* [BRIEF]
What you return should be each line of the data containing the string "will".
Segment Start: SUPPLIED RECORDS
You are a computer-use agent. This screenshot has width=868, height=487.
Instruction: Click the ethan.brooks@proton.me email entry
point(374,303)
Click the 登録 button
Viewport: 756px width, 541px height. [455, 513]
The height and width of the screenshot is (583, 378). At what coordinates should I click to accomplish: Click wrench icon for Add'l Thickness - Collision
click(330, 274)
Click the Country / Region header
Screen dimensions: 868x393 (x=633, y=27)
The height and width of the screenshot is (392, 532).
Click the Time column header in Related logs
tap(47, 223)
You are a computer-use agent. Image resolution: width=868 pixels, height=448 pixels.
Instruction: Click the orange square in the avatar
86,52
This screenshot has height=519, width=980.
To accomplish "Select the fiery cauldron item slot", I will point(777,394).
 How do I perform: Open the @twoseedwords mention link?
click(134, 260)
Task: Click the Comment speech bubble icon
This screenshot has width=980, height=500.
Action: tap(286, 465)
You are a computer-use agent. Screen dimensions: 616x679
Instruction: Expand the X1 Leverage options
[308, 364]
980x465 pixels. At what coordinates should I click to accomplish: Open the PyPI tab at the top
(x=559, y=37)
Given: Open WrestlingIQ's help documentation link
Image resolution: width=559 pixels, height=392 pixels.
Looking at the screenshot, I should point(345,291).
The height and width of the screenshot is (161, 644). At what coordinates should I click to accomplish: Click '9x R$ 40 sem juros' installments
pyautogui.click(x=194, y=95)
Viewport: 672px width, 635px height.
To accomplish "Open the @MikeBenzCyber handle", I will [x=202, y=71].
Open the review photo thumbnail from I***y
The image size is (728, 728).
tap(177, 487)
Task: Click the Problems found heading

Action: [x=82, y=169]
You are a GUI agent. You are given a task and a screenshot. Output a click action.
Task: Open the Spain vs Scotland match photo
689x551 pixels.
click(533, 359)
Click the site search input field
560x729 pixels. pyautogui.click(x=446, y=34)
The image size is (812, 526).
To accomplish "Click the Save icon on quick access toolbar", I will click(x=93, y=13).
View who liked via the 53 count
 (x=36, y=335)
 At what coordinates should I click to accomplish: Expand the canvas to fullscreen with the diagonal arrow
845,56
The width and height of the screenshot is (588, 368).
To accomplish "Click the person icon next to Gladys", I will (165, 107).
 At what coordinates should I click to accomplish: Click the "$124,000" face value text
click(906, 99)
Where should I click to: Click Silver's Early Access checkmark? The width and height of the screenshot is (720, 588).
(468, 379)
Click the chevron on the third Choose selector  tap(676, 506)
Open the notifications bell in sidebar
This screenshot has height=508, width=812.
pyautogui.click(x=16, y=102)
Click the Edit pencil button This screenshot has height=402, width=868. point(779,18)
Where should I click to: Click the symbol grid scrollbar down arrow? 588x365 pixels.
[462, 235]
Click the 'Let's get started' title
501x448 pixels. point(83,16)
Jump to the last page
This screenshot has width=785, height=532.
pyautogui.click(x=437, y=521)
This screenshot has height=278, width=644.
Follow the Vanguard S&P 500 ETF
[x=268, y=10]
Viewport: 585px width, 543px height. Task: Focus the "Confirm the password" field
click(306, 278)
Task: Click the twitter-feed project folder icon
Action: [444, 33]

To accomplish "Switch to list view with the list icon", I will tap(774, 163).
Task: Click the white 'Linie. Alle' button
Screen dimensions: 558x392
Segment End: SUPPLIED RECORDS
* [RESPONSE]
To accomplish "Select the fiery cauldron item slot", I will point(777,394).
To accomplish "Open the @MikeBenzCyber handle", I will [x=202, y=71].
To accomplish "Click the Save icon on quick access toolbar", I will click(x=93, y=13).
To accomplish "Click the person icon next to Gladys", I will (165, 107).
To accomplish "Switch to list view with the list icon", I will tap(774, 163).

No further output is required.